With the coefficient being the opposite sign to what we expect and the p value not being super convincing, this is enough for me to exclude venue width as an explanatory variable, leaving none of the venue dimensions or membership figures as useful in explaining home ground advantage, after we account for venue experience, travel distance and round.

Note that above when we plotted the margin errors against the venue length and width features, we saw the expected relationship between the errors and these features. However after accounting for travel, venue experience, venue performance and round, the venue dimension features don't provide any useful extra information. As venue experience, travel distance, round and venue performance can be calculated for every match and are simpler to maintain and calculate going forwards, I am comfortable using them as a proxy for all home ground advantage factors, including venue dimensions and leaving out any specific adjustment for the actual venue dimensions.

Given the relationship between the margin errors and the membership feature above I'm not surprised it was deemed insignificant in the forward regression.

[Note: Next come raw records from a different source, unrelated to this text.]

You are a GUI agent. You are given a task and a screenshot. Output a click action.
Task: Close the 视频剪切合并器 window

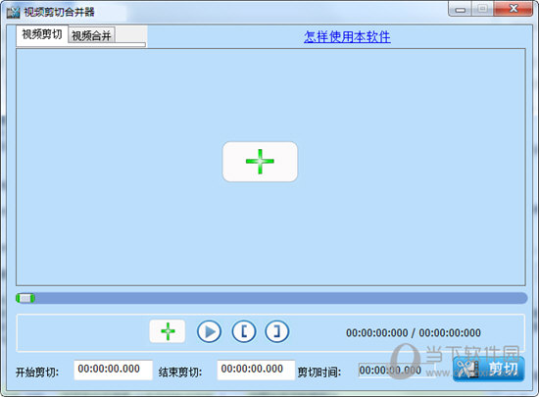[514, 9]
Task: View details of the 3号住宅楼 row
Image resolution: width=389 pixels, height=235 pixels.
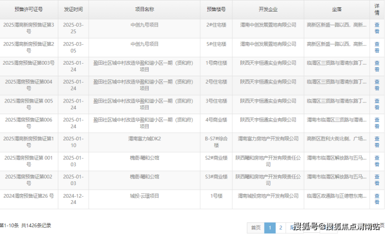Action: 376,104
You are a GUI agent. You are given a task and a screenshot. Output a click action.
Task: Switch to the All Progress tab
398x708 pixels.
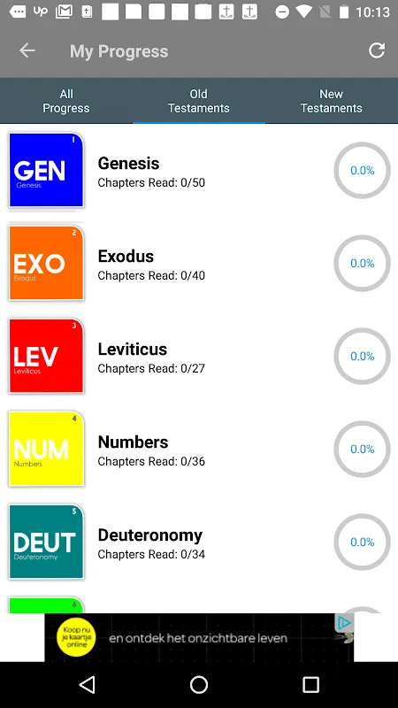66,101
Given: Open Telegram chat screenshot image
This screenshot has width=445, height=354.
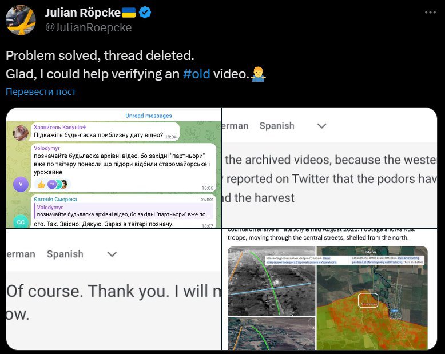Looking at the screenshot, I should click(x=113, y=168).
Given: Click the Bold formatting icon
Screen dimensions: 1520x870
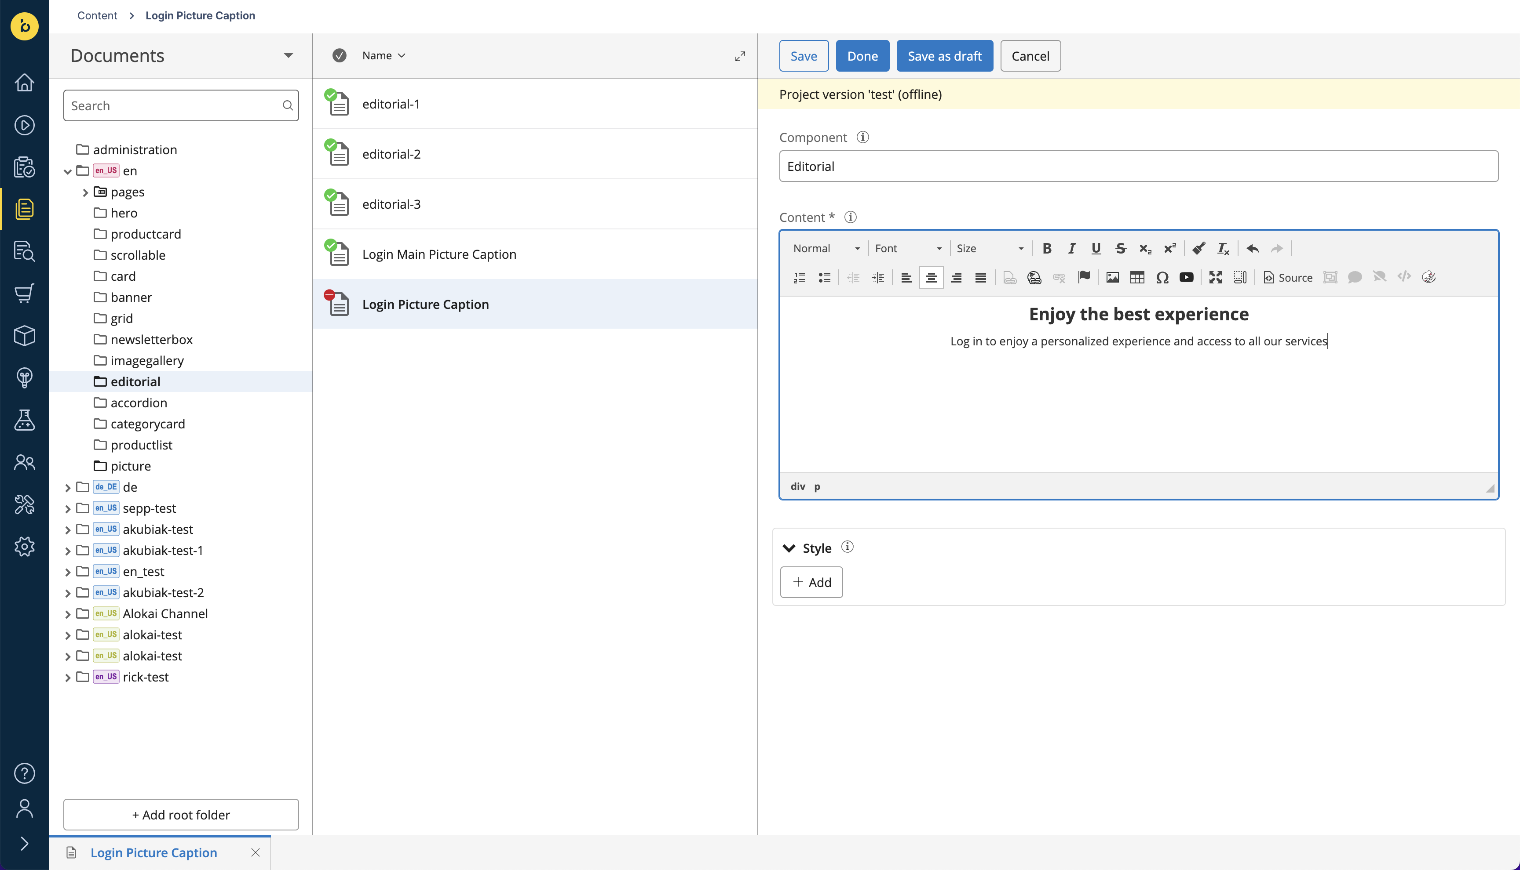Looking at the screenshot, I should pyautogui.click(x=1046, y=249).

Perhaps membership numbers are too noisy themselves, or are confounded with other variables such as team strength anyway and provide little additional value in estimating HGA.

Finally, if I apply the same margin error adjustment to my test data set I end up with MAE values of 27.7 prior to adjustment and 26.8 after the adjustment, so the adjustments gives a 0.9 point improvement on the test data set, slightly less than the 1.1 point improvement on the train data set but still comparable.

#### Conclusion

HGA can be explained using the travel distance, venue experience, venue performance and round features explained above. The linear relationship of $$\text{HGA} = 0.86 \times \text{Travel Distance} + 5.9 \times \text{Venue Experience} + 3.5 \times \text{Round} + 0.19 \times \text{Venue Performance}$$ could be used to improve the margin errors for my HGA agnostic ELO model by about 1 point.

Venue dimensions appear to correlate with teams' improved performance when playing at home, however this disappears once we account for travel distance, venue experience, venue performance and round.

Membership figures and season were found to not explain any of the home ground advantage effect.

The next step is to use this methodology in an ELO model. As ELO will update team rankings based on performance accounting for HGA, the optimal weights on each feature may actually be slightly different. I would also expect to get an improvement of more than 1 point in MAE when incorporating HGA into an ELO model due to having a better estimate of team strength when HGA adjustments are made.

#### Data notes

Venue dimensions taken mostly from AustralianFootball.com with a few from this Foxsports article and The Footy Almanac.

Membership figures taken from Footy Industry for 1984 - 2016 and AFL website for 2017, 2018 and 2019. Due to incomplete data I only used membership figures from 1992 onwards.